The companies will join the S&P Total Market Index after the close of trading on June 18. The order in which they are placed in smaller indexes hasn't been determined yet, said David Blitzer, chairman of the index committee, in an interview.

"Who goes first, who goes second, we don't know yet," he said. "In terms of the 500, we're not going to take a bunch of these and put them into the index right away because it would cause a lot of turnover."

The index operator did provide a glimpse of which companies are the candidates for S&P 500 inclusion by excluding them from its Completion Index, which usually contains TMI companies that aren't in the S&P 500.

Companies added to the S&P 500 often rise in price as managers who mimic the index buy shares. Funds that track the S&P 500 have more than $1 trillion in assets, according to S&P.

The following are companies that are being excluded from the S&P Completion Index, which usually contains companies in the Total Market Index that aren't in the S&P 500.

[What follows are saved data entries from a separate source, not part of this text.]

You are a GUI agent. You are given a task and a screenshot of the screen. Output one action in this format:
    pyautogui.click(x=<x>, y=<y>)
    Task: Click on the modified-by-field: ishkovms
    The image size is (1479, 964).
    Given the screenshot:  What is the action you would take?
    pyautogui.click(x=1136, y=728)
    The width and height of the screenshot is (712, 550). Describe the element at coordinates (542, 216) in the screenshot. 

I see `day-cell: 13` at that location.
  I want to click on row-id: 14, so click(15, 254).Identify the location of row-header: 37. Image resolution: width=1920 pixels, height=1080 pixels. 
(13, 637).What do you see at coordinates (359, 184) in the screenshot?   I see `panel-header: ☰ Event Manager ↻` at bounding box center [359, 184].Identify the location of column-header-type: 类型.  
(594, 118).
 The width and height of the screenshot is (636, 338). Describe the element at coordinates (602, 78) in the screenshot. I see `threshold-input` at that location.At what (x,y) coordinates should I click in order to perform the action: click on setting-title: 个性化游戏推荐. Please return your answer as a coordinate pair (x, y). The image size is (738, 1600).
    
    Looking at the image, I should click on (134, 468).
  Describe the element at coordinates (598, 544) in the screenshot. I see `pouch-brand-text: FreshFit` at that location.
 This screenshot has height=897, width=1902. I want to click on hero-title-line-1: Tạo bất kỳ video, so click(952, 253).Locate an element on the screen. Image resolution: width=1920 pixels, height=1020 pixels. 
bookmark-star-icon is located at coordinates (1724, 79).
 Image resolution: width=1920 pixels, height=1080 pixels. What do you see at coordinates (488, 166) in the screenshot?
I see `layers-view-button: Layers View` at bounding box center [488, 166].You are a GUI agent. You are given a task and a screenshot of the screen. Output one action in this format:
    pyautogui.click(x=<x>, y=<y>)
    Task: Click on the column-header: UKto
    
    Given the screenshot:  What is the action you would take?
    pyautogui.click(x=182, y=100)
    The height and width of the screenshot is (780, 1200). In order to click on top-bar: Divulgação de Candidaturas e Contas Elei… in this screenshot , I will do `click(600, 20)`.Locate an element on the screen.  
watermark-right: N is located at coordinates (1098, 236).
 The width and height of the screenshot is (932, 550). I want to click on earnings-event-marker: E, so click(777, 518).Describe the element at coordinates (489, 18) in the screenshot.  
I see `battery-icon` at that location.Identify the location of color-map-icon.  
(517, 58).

S&P said it won't add companies to the Completion Index when it rebalances the gauge this month if their market value was over $3.5 billion, the minimum size for entry into the S&P 500, on May 28.

Accenture, Arch Capital Group, Autoliv Inc, Axis Capital Holdings, CIT Group Inc, Cooper Industries, Covidien, Garmin, Genpact, Ingersoll-Rand, Marvell Technology Group, Noble Corp, PartnerRe, Seagate Technology Trans-ocean, Tyco Electronics, Tyco International, Warner Chilcott and Weatherford International.